§ Problem requirements: If a line of the records contains the word "agent", list it.

§ Record excerpts:

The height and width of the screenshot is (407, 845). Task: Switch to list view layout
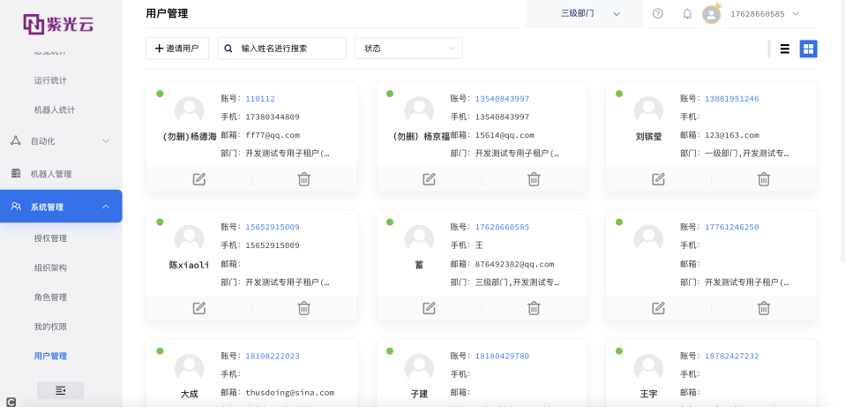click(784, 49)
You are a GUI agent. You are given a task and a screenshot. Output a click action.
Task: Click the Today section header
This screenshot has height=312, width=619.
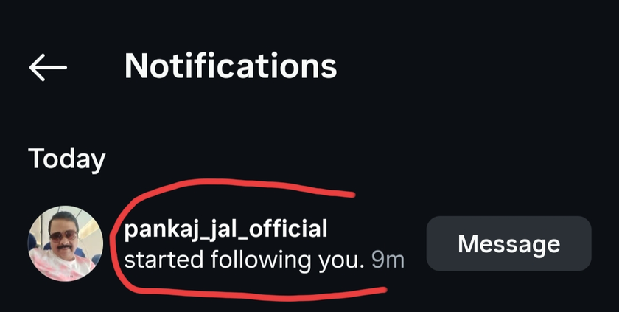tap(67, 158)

--

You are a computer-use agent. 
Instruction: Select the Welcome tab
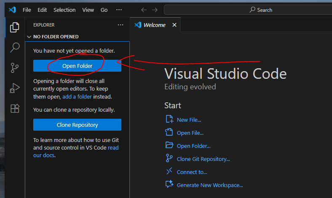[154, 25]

§ Solution to the problem:
You are a GUI agent. You are given a task and a screenshot. Output a click action.
You are a computer-use agent. 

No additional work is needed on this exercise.